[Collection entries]
+===+

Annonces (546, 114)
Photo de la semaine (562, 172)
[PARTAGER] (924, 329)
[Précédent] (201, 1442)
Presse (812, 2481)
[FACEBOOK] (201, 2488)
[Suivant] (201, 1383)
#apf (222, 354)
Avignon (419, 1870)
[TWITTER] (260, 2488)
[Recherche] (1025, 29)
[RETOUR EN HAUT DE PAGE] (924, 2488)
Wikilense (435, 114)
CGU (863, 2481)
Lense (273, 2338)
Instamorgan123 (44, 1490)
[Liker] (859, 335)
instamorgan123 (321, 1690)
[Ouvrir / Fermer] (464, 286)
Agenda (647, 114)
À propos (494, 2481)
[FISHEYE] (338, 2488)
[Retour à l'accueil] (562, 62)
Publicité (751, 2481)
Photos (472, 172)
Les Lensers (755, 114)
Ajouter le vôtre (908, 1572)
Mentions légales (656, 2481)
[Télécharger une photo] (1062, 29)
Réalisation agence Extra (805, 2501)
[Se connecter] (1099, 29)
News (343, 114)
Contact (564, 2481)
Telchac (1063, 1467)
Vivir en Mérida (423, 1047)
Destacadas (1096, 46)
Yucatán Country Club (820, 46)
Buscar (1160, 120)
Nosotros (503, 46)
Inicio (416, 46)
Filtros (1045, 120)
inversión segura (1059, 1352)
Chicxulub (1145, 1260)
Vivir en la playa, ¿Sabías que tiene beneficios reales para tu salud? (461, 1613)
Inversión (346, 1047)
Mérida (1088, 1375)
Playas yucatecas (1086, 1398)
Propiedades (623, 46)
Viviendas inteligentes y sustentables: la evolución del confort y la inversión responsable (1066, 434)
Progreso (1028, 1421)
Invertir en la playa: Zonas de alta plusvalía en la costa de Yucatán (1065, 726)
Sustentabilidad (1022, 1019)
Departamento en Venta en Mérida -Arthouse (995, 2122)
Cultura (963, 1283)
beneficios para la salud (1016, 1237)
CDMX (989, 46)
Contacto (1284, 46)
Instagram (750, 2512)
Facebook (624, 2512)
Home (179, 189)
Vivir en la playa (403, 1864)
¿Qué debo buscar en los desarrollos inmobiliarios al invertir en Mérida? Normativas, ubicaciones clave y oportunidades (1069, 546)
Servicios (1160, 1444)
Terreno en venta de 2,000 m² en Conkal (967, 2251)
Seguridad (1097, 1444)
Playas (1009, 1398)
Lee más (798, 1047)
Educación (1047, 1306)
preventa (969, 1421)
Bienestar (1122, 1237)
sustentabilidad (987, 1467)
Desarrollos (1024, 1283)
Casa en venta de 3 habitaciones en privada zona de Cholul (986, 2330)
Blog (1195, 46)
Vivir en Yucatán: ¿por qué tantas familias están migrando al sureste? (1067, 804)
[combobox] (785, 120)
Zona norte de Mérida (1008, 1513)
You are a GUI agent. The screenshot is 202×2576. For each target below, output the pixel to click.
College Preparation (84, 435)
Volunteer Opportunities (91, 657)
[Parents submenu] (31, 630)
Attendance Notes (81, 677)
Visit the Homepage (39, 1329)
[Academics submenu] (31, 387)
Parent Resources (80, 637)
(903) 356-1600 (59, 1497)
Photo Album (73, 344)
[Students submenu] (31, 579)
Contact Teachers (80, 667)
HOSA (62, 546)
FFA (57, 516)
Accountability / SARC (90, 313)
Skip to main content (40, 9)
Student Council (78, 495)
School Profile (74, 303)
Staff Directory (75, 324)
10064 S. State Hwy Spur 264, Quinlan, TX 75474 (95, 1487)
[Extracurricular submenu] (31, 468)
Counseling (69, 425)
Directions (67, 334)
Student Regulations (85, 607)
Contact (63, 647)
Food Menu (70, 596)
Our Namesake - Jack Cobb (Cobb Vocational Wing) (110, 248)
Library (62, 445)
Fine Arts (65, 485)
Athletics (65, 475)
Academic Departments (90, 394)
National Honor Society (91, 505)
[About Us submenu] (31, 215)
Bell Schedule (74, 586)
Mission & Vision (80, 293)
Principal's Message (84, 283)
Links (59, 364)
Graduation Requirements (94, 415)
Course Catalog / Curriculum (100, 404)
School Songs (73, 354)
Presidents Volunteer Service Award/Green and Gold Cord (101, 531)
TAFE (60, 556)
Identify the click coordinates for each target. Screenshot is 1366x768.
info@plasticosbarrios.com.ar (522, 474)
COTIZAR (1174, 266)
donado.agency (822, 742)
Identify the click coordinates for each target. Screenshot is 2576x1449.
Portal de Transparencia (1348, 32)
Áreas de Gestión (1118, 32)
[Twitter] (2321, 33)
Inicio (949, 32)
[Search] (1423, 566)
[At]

+===+

EXERCISE DETAILS: Transcribe the records above exactly, beginning at the line that contains "Links (59, 364)" and ending with the line that contains "Screenshot is 2576x1449.", both included, and nothing else.

ANSWER SPACE:
Links (59, 364)
Graduation Requirements (94, 415)
Course Catalog / Curriculum (100, 404)
School Songs (73, 354)
Presidents Volunteer Service Award/Green and Gold Cord (101, 531)
TAFE (60, 556)
Identify the click coordinates for each target. Screenshot is 1366x768.
info@plasticosbarrios.com.ar (522, 474)
COTIZAR (1174, 266)
donado.agency (822, 742)
Identify the click coordinates for each target. Screenshot is 2576x1449.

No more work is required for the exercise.